The poly(ADP-ribosyl)ation of CTCF is important for the growth suppression and proliferation functions. (A) The mutant of CTCF deficient in PARylation (CTCF Mut4) abrogates CTCF function as a negative regulator of progression into S phase. To assess the number of cells in S phase, the BrdU assay was performed with 293T, MDA425, and HeLa cells transfected with 2.0 μg of either pEGFP-C1 (EV) or a plasmid expressing EGFP-CTCF WT or EGFP-CTCF Mut4. Forty-eight hours posttransfection, cells were incubated with BrdU reagent for 2 h.

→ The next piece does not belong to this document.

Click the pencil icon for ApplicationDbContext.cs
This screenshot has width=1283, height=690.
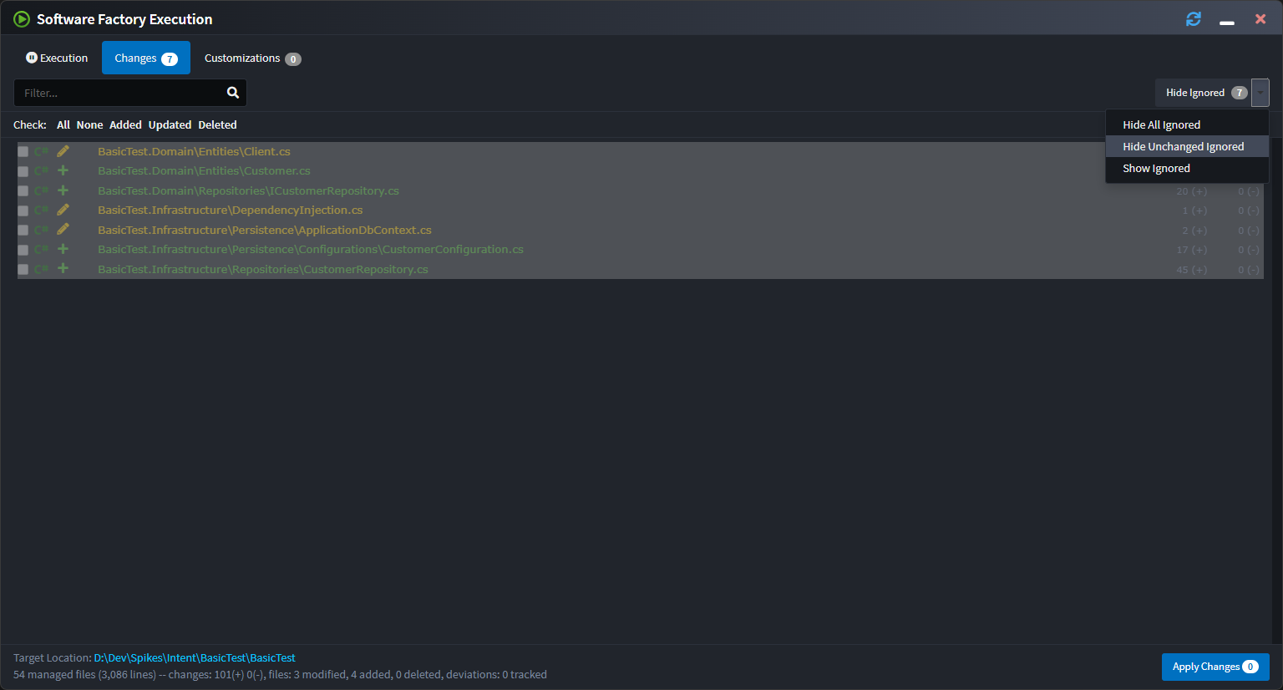[x=62, y=230]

The cells were fixed and stained with the anti-BrdU antibody as described in Materials and Methods. A secondary anti-mouse TRITC-conjugated antibody, together with DAPI, was used to visualize proliferating cells. A growth-suppressive effect on all cell lines transfected with the CTCF WT plasmid compared to those transfected with the EV was observed. In contrast, transfection of the cells with the CTCF Mut4 plasmid had no marked effect on cell proliferation. Each bar shows an average of results from three experiments performed in triplicate. Error bars indicate standard deviations. (B) Fluorescence images of BrdU assay results for cells transfected with pEGFP-C1 (EV) or the plasmid expressing EGFP-CTCF WT or EGFP-CTCF Mut4. Following the BrdU assay as described above, the cells were visualized using fluorescence microscopy. Arrows indicate cells which are both EGFP-CTCF positive and proliferating (BrdU positive). A reduced number of proliferating cells is observed following transfection with the EGFP-CTCF WT vector, indicating a growth suppression effect. This growth-suppressive effect is not observed in the cells transfected with the EGFP-CTCF Mut4 vector, which show proliferation similar to that of the control cells (those transfected with the EV).